CoT-Pose: Chain-of-Thought Reasoning for 3D Pose Generation from Abstract Prompts
This addresses a practical challenge for deploying pose generation systems in real-world scenarios by bridging the gap between abstract language and detailed pose descriptions.
The paper tackles the problem of generating 3D human poses from abstract prompts, which are more natural for human communication, by introducing a chain-of-thought reasoning framework that interprets these prompts into accurate poses, resulting in plausible and semantically aligned outputs.
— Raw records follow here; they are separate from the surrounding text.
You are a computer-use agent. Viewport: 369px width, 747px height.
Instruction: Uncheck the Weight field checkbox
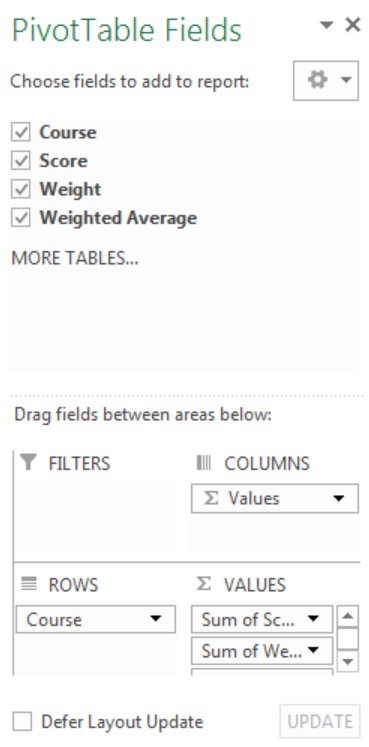(x=21, y=189)
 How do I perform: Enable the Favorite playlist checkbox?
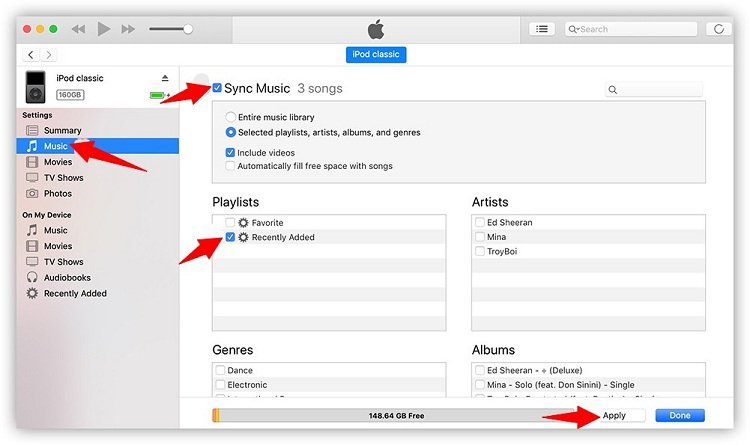click(231, 222)
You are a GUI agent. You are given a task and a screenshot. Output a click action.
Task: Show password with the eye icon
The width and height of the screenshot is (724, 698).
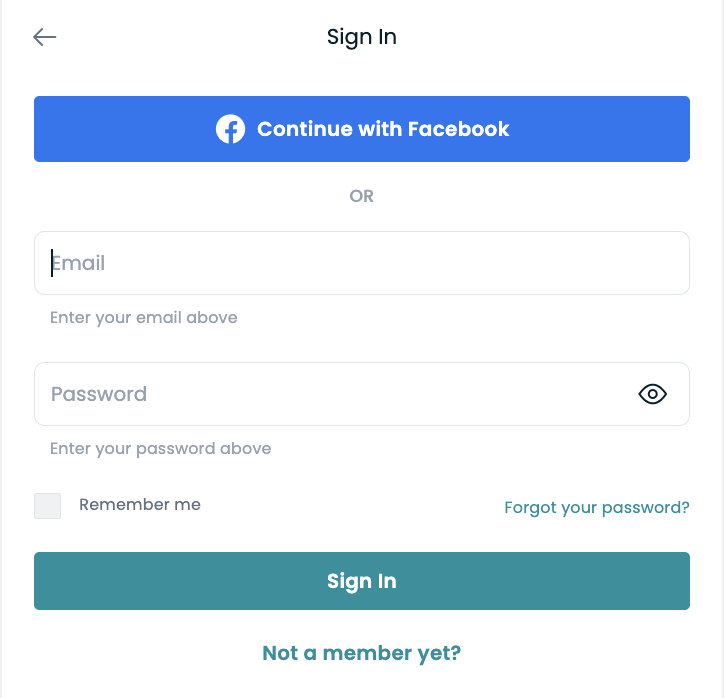[652, 394]
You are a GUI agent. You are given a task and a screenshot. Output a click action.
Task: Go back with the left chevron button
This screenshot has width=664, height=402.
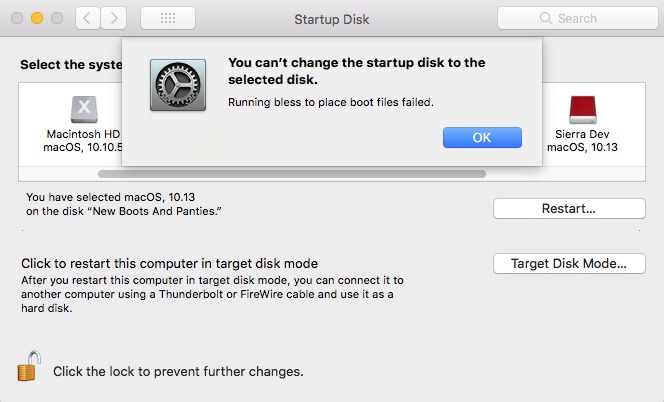click(x=88, y=18)
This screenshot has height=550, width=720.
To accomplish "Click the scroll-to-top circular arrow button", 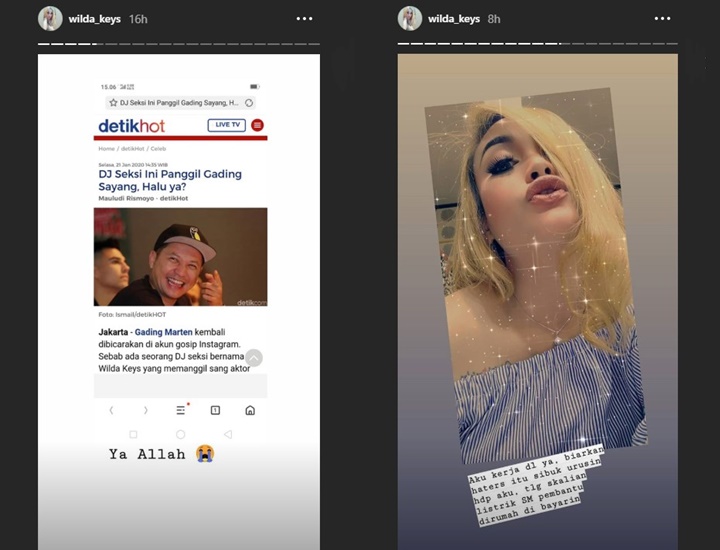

Recent advances in multi-modal large language models (MLLMs) and chain-of-thought (CoT) reasoning have led to significant progress in image and text generation tasks. However, the field of 3D human pose generation still faces critical limitations. Most existing text-to-pose models rely heavily on detailed (low-level) prompts that explicitly describe joint configurations. In contrast, humans tend to communicate actions and intentions using abstract (high-level) language. This mismatch results in a practical challenge for deploying pose generation systems in real-world scenarios. To bridge this gap, we introduce a novel framework that incorporates CoT reasoning into the pose generation process, enabling the interpretation of abstract prompts into accurate 3D human poses. We further propose a data synthesis pipeline that automatically generates triplets of abstract prompts, detailed prompts, and corresponding 3D poses for training process. Experimental results demonstrate that our reasoning-enhanced model, CoT-Pose, can effectively generate plausible and semantically aligned poses from abstract textual inputs. This work highlights the importance of high-level understanding in pose generation and opens new directions for reasoning-enhanced approach for human pose generation.